* Your instructions *
Word for word, transcribe the lines from the one containing "Image resolution: width=1251" through the end of the entries, both included, and nothing else.

——

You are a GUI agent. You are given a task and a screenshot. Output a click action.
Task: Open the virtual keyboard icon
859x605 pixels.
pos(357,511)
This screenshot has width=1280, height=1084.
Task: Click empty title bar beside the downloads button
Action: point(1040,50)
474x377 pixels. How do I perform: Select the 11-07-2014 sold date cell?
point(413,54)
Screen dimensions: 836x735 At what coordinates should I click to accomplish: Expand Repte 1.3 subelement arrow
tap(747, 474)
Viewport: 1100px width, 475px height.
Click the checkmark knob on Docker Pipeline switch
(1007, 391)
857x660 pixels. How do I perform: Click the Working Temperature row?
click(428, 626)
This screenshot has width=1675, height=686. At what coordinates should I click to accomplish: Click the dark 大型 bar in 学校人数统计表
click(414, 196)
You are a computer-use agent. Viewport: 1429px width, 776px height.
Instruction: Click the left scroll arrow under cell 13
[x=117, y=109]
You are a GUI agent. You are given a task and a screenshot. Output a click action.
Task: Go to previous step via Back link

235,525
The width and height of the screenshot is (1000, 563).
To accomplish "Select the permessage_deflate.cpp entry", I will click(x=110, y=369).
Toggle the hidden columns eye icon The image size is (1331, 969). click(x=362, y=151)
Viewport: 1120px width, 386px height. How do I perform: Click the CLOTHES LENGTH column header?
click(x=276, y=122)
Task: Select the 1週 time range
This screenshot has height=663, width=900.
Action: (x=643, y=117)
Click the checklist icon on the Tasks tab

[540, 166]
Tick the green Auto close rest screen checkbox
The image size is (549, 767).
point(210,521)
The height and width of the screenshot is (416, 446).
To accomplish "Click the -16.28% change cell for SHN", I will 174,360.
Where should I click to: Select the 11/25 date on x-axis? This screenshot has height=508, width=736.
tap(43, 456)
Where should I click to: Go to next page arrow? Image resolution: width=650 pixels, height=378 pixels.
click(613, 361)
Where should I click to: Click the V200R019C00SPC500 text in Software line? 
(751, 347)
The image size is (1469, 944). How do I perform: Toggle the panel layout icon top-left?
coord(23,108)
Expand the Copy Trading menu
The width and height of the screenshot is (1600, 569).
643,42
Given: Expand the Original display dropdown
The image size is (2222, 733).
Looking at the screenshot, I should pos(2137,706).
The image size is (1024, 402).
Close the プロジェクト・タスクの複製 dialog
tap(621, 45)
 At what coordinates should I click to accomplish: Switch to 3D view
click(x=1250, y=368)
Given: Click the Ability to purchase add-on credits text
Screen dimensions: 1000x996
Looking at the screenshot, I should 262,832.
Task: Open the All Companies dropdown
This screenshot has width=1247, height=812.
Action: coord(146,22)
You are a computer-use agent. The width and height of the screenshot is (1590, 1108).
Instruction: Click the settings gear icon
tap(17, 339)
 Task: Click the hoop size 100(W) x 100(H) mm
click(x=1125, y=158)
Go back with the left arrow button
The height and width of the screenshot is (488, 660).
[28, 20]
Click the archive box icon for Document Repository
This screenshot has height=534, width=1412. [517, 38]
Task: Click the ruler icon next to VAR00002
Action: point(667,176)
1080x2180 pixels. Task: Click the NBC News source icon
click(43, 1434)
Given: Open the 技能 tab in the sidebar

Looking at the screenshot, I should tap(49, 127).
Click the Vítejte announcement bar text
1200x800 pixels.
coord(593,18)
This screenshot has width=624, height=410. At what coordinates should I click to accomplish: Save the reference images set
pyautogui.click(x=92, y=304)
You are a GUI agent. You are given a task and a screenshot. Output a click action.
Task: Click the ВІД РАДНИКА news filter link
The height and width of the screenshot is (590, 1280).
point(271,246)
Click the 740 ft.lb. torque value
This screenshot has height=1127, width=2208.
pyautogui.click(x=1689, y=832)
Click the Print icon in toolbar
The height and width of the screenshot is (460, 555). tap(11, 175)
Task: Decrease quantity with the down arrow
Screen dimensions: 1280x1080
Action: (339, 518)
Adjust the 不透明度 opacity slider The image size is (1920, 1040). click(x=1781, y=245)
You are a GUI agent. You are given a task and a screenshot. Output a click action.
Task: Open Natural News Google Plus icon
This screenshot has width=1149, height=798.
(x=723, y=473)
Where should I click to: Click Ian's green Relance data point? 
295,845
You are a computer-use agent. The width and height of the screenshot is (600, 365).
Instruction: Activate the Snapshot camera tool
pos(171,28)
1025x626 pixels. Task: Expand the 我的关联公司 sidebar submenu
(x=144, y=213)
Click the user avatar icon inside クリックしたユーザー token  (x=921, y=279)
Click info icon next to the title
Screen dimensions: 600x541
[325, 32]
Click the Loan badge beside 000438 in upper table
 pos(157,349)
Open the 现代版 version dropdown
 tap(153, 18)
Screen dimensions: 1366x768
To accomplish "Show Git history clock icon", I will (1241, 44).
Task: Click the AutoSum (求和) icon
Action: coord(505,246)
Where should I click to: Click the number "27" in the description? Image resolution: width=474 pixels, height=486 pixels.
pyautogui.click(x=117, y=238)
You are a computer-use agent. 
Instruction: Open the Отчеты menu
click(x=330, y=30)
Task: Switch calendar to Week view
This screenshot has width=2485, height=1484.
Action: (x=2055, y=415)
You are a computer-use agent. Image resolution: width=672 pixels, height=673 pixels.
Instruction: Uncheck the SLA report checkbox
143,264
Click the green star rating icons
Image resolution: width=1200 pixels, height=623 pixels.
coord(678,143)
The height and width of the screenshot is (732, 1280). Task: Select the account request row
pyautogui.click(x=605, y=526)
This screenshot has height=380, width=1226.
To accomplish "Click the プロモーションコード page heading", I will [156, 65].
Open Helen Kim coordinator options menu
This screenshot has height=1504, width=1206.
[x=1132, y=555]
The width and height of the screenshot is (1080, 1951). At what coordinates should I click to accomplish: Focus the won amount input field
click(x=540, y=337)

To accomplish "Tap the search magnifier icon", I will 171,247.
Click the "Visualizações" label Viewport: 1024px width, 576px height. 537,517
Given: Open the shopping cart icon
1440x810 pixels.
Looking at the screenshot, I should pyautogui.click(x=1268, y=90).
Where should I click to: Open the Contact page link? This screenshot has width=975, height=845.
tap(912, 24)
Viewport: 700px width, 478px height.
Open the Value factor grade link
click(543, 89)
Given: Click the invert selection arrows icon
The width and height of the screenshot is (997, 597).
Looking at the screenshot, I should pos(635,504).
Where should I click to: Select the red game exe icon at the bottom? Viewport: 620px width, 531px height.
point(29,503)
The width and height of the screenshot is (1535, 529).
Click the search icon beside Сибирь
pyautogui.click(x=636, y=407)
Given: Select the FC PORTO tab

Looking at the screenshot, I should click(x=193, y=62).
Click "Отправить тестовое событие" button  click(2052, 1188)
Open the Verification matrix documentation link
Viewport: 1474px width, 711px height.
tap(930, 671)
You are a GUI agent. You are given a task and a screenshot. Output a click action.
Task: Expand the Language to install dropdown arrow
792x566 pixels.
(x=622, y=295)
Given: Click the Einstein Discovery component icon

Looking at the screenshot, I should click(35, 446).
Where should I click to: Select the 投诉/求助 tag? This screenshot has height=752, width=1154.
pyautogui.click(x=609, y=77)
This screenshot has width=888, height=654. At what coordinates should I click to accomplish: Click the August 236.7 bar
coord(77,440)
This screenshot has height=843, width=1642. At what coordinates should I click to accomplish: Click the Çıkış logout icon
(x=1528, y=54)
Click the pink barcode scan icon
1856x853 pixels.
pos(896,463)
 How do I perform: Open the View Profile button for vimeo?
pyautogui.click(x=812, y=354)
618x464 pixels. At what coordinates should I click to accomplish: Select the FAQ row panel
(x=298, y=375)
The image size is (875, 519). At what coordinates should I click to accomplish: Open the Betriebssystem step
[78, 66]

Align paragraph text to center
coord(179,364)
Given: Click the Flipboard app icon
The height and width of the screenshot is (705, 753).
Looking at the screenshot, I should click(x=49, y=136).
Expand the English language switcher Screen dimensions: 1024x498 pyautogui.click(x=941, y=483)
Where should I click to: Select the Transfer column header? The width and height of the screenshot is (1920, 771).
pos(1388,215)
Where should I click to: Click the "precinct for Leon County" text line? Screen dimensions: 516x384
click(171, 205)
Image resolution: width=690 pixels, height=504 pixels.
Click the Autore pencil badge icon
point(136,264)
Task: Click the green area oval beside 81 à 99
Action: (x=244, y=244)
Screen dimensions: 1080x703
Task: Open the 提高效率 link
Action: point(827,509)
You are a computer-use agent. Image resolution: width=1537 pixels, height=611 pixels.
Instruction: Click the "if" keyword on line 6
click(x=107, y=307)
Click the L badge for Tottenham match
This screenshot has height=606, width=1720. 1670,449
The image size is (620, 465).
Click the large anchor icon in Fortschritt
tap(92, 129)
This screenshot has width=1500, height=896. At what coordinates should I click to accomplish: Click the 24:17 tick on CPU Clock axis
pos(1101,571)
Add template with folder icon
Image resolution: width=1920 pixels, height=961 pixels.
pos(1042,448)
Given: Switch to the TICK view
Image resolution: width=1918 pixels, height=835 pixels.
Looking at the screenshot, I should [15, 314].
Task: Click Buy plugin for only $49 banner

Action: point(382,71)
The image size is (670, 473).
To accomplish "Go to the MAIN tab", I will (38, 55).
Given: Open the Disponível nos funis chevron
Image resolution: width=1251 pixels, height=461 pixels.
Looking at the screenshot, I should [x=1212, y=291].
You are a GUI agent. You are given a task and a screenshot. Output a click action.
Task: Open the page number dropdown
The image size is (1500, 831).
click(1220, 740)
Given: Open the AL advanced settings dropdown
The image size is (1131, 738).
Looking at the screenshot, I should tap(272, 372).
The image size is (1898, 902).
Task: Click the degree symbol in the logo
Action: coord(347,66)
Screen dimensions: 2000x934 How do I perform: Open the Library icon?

——

* Output for this task *
Image resolution: width=1251 pixels, height=461 pixels.
Looking at the screenshot, I should [x=1212, y=291].
You are a GUI agent. You are given a task and a screenshot. Output a click action.
Task: Open the page number dropdown
The image size is (1500, 831).
click(1220, 740)
Given: Open the AL advanced settings dropdown
The image size is (1131, 738).
Looking at the screenshot, I should tap(272, 372).
The image size is (1898, 902).
Task: Click the degree symbol in the logo
Action: coord(347,66)
Screen dimensions: 2000x934 How do I perform: Open the Library icon?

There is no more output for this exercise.